La Direction de MBFC tient tout d'abord à rappeler que la Prime de partage de la valeur (PPV) et les augmentations salariales "constituent deux sujets distincts et n'ont jamais été conditionnés l'un à l’autre" : "Les augmentations salariales relèvent des Négociations annuelles obligatoires (NAO). Les NAO 2026 ont ainsi abouti à une augmentation générale des salaires de 1,2 % (…) Ces négociations ont également permis une revalorisation de 70 % de la prime vacances. Par ailleurs, les discussions relatives aux NAO 2027 débuteront dès le mois d'octobre 2026", est-il précisé.
MBFC affirme, qu’au cours des négociations, sa Direction a choisi de faire "évoluer significativement sa proposition en affectant 100 % du résultat net concerné aux salariés, dans le cadre d'un accord permettant le versement d'une PPV de 550 € brut" : "la PPV de 550 € brut n'a jamais été proposée en contrepartie d'une absence d'augmentation des salaires. La PPV et les augmentations salariales relèvent de deux négociations distinctes".
A propos du logiciel LUCCA
Concernant les interrogations exprimées autour du logiciel LUCCA, la Direction souhaite également préciser sa finalité et son fonctionnement. "Le déploiement de cet outil répond à deux objectifs principaux : faciliter l'intégration des nouveaux salariés et simplifier les demandes ainsi que le suivi des formations. Dans le cadre de son utilisation au sein de l'entreprise, seul le service des Ressources humaines dispose d'un accès à l'ensemble des informations", explique l’entreprise.

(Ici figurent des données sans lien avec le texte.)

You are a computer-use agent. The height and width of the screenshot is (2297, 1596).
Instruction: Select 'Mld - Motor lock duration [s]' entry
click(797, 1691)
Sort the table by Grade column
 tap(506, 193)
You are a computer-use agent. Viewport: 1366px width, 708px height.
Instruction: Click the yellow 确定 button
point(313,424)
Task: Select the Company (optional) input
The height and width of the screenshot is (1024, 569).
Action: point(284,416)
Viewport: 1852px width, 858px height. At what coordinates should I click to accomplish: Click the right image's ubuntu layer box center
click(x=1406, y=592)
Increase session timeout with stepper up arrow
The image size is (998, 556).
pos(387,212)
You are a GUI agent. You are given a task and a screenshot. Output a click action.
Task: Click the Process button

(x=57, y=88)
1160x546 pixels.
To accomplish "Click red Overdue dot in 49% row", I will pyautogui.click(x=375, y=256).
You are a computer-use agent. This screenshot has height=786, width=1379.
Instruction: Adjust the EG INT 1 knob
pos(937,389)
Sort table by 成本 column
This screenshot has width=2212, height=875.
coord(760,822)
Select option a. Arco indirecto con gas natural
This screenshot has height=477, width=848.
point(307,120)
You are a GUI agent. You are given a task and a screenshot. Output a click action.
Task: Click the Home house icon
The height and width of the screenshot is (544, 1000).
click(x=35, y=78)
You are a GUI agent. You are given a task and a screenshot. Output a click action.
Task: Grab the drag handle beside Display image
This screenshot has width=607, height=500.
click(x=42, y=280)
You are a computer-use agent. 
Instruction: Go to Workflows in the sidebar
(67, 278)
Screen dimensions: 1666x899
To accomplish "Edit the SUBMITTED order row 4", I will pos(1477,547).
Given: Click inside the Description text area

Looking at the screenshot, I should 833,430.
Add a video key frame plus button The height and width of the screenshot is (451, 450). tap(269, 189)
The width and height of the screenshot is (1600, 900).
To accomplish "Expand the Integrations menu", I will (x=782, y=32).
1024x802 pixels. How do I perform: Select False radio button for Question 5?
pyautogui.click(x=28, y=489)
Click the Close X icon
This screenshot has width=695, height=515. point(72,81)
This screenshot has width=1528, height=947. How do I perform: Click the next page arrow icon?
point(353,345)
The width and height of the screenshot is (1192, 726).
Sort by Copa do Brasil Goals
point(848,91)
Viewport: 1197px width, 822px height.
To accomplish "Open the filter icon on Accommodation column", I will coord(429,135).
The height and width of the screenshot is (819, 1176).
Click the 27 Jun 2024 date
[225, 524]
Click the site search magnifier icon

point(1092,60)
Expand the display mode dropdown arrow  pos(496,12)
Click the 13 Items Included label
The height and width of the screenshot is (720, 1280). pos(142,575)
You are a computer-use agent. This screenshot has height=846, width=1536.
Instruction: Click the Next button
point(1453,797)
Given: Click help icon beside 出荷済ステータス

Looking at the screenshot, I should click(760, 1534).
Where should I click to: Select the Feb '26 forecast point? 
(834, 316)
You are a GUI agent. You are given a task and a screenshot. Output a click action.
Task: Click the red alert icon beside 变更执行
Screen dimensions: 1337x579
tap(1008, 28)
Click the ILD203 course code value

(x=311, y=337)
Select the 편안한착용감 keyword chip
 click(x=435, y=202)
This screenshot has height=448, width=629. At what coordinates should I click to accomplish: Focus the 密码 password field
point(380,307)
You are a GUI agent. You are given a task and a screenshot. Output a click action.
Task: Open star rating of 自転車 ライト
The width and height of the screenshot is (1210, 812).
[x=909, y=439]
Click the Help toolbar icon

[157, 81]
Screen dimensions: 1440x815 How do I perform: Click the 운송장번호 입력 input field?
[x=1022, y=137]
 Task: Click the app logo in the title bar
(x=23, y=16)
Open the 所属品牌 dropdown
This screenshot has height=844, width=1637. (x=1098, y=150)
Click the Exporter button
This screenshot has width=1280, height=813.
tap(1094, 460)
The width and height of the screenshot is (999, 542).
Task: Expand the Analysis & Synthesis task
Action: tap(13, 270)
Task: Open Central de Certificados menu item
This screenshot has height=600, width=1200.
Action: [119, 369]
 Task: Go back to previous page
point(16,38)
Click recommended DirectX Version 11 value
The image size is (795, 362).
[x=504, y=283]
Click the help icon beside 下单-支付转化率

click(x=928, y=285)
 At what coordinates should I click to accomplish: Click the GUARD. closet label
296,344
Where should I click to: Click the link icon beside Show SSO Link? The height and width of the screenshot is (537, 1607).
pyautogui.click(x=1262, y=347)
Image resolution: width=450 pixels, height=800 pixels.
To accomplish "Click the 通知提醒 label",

"Pas de perturbation dans le Doubs"
Enfin, concernant la grève entamée, la Direction précise qu"aucune perturbation n'est prévue dans le Doubs" et que "quelques perturbations peuvent être constatées dans le Jura et en Saône-et-Loire". Elle conteste également "formellement toute accusation ou insinuation de discrimination liée à l'appartenance ou à l'engagement syndical".